*** Block opens ***

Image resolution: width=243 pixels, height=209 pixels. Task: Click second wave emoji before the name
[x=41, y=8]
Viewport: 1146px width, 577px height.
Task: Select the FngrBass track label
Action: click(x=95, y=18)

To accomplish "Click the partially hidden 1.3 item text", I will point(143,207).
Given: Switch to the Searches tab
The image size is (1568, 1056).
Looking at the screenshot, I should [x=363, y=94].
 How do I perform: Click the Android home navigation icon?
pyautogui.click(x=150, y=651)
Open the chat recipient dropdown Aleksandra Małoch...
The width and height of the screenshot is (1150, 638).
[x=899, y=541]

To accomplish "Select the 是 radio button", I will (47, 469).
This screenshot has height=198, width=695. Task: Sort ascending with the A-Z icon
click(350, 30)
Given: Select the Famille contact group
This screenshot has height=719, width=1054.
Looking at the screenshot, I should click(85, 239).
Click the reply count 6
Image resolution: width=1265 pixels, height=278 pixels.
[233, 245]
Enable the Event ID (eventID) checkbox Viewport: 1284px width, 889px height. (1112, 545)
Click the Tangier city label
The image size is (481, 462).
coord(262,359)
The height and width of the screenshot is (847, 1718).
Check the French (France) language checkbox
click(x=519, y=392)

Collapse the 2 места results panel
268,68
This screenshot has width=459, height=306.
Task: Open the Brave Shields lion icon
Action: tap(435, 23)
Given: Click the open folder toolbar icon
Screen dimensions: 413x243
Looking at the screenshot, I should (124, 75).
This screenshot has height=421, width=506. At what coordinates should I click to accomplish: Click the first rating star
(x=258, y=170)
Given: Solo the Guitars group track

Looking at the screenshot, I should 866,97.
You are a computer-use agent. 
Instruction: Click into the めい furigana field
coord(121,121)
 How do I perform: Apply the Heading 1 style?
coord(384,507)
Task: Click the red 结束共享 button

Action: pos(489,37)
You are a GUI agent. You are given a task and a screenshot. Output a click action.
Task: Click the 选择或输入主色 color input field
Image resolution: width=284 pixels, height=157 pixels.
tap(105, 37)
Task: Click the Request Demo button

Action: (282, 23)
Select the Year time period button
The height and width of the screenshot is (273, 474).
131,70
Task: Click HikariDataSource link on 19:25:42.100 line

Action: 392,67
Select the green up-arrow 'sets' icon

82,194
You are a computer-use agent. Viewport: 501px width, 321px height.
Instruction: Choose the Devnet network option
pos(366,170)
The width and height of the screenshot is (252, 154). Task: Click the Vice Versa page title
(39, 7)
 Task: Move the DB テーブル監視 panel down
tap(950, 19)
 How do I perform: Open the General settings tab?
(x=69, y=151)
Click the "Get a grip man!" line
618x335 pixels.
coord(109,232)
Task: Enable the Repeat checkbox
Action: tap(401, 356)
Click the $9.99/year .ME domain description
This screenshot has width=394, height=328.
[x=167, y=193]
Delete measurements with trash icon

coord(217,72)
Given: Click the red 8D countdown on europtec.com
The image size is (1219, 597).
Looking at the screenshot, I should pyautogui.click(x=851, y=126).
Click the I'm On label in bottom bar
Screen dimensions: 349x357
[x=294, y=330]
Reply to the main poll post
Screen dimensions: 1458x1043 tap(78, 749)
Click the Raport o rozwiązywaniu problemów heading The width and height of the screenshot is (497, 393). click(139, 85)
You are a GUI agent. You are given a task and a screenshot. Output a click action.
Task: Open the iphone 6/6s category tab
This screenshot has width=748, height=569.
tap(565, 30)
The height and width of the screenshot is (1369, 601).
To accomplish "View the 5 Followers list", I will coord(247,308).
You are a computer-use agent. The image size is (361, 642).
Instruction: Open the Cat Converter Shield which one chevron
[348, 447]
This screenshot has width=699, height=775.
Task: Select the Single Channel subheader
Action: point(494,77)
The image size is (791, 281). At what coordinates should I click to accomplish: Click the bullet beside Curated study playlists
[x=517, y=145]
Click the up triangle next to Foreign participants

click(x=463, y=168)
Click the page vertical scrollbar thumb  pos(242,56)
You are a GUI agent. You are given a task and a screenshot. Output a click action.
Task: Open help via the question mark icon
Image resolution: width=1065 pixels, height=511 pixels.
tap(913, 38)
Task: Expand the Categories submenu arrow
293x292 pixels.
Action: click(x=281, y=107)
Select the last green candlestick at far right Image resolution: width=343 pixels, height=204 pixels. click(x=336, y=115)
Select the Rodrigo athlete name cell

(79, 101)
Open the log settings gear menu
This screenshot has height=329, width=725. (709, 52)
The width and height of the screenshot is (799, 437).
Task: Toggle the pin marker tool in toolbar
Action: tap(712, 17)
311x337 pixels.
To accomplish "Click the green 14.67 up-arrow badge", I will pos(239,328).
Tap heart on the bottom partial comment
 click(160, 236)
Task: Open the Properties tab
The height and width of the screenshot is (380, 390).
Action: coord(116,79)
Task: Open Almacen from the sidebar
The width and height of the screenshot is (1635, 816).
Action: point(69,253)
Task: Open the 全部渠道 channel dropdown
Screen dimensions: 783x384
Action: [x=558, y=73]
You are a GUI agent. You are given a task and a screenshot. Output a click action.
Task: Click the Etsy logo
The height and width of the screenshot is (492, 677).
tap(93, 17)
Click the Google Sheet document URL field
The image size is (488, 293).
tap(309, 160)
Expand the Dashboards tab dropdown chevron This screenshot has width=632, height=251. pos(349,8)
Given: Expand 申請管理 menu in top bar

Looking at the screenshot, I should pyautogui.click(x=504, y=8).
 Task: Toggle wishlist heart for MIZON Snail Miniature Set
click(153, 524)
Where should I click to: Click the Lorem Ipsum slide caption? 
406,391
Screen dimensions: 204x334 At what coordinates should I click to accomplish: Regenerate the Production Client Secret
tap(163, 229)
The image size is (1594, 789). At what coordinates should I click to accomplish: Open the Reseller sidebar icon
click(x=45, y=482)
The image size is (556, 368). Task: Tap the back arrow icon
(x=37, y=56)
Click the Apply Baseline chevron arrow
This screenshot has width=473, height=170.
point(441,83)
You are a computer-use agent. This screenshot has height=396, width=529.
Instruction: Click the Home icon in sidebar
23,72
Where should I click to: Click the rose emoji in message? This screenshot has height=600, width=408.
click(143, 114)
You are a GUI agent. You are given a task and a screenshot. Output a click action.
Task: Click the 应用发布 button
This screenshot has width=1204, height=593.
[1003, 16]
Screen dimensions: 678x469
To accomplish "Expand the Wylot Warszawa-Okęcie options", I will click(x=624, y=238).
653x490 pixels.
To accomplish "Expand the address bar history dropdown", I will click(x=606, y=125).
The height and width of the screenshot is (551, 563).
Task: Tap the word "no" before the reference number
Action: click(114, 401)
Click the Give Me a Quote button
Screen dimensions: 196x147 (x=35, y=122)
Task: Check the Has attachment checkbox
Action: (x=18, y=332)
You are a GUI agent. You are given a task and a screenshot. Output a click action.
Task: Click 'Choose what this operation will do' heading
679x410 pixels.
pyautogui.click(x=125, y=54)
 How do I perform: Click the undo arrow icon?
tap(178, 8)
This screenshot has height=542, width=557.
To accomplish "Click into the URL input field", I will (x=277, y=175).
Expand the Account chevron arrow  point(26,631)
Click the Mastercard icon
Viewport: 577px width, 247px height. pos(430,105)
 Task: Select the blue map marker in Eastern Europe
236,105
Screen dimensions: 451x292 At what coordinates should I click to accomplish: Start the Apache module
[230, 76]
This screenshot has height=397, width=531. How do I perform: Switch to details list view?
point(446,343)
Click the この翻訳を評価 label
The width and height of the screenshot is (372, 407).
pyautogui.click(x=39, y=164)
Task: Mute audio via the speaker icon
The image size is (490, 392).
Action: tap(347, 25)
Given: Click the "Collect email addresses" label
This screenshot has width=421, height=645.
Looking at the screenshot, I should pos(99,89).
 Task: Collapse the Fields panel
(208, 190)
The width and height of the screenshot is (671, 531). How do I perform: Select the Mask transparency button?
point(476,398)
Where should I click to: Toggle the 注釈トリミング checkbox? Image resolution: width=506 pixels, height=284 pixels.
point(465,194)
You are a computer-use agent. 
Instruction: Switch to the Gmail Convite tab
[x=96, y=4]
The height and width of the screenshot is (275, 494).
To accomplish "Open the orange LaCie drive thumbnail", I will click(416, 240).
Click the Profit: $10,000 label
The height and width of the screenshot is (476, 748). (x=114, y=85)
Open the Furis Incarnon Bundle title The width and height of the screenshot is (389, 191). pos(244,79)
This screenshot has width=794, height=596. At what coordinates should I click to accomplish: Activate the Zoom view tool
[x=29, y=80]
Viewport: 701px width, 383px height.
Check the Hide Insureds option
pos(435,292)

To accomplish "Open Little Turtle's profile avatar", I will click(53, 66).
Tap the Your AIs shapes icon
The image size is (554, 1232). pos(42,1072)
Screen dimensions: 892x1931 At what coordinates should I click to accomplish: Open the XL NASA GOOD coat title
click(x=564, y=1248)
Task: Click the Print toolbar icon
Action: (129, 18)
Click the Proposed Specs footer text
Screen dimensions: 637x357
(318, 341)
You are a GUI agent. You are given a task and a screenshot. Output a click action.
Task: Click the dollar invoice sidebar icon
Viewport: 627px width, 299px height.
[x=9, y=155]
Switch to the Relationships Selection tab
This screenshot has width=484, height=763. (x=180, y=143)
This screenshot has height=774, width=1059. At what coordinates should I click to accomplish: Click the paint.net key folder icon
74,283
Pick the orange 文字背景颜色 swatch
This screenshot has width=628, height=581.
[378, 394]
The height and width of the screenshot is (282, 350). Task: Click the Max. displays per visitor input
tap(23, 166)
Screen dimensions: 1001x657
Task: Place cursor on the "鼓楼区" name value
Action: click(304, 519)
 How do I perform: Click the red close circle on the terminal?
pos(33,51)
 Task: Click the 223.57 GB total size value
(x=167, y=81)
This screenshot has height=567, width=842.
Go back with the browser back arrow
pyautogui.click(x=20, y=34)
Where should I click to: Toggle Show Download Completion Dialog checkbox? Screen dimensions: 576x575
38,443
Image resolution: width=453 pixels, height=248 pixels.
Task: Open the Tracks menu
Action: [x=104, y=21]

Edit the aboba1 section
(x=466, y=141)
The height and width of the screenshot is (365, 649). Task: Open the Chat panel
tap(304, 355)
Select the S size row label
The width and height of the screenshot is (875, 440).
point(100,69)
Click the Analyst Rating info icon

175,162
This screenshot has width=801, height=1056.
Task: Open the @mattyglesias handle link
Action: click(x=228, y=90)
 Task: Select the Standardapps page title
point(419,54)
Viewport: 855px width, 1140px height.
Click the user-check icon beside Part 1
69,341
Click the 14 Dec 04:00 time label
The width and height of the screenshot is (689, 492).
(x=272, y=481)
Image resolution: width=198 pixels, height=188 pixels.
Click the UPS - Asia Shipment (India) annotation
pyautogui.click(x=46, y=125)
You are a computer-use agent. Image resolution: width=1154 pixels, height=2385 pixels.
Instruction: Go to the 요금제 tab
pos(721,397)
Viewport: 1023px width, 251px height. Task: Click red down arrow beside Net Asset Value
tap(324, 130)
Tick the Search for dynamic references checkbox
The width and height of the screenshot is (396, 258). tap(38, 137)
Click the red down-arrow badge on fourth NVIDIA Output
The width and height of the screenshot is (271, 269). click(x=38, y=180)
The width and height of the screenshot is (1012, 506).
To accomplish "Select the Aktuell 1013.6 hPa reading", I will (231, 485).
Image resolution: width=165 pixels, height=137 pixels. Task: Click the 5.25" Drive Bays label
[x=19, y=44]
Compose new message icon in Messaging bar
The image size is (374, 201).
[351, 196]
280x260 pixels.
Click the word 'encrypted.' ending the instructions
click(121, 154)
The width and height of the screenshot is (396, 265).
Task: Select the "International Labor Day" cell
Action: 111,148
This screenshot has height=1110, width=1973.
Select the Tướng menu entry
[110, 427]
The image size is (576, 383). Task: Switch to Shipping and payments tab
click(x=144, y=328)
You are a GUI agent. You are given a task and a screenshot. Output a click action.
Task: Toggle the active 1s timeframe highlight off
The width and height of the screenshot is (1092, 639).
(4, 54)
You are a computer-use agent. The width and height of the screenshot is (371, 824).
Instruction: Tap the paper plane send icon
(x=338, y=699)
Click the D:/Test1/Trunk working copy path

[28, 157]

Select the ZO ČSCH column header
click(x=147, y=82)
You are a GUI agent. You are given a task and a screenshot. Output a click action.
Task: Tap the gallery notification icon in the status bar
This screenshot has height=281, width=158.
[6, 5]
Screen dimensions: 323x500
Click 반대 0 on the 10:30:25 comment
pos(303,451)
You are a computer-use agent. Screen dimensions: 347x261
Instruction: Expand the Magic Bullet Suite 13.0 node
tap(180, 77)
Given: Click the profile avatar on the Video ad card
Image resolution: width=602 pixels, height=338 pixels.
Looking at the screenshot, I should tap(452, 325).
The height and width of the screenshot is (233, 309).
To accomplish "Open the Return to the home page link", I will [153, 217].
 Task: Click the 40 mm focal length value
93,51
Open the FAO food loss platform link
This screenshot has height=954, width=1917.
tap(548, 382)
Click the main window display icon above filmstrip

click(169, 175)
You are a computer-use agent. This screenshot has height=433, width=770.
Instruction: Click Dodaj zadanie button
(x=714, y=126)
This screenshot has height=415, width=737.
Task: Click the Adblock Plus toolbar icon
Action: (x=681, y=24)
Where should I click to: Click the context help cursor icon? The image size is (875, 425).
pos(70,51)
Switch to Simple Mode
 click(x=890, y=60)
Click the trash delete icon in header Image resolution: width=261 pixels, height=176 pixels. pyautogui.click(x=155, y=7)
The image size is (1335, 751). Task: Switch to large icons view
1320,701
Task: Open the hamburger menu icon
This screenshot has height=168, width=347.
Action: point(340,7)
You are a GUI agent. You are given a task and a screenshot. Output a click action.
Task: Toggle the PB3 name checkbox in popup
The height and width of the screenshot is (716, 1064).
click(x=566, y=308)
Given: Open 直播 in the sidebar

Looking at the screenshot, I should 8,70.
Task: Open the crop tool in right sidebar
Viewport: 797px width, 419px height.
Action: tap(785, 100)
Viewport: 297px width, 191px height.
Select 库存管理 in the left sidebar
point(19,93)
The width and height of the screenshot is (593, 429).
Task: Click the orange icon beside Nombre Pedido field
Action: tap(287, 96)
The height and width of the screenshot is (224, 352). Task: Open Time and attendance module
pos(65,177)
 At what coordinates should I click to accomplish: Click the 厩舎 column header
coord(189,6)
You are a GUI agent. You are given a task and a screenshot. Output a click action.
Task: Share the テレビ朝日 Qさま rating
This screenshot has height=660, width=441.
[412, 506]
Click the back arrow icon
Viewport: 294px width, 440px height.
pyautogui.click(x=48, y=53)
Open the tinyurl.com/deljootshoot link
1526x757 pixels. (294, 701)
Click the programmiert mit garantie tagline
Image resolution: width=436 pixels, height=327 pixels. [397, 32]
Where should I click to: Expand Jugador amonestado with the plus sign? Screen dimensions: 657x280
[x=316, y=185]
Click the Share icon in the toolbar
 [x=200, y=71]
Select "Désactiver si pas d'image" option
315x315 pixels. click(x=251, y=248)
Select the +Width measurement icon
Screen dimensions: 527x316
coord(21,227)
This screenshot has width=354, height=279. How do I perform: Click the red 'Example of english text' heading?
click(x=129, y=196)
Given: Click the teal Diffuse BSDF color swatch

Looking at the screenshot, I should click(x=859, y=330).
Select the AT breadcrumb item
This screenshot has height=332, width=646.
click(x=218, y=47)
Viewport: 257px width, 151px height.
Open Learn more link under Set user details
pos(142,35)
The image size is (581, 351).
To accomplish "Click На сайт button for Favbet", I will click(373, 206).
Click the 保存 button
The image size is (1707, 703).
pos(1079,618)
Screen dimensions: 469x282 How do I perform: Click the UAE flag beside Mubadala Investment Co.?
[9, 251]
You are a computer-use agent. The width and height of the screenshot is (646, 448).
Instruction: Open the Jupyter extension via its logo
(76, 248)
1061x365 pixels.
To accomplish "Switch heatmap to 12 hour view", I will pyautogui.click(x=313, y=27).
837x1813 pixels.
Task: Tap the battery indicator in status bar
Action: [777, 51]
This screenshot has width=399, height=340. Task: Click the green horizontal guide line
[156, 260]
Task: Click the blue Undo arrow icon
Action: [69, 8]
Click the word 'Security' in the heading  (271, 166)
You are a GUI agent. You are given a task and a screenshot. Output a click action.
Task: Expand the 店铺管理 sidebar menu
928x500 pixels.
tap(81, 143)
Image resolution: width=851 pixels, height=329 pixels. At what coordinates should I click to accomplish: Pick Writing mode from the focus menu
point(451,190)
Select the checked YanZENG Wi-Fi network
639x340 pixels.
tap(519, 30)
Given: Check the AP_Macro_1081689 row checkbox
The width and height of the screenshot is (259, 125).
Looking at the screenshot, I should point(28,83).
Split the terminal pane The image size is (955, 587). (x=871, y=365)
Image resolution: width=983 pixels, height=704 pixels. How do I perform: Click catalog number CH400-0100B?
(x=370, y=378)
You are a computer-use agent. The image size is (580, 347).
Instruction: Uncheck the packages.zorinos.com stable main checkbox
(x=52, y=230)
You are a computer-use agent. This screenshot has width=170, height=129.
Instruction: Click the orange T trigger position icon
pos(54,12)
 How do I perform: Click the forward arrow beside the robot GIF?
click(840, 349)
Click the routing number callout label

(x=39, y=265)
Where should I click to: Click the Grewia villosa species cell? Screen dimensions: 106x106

*** Block closes ***

• What is being asked: Scan the records above for lines with the word "right", then say how many there are, giving the number alone.

• Your solution: 2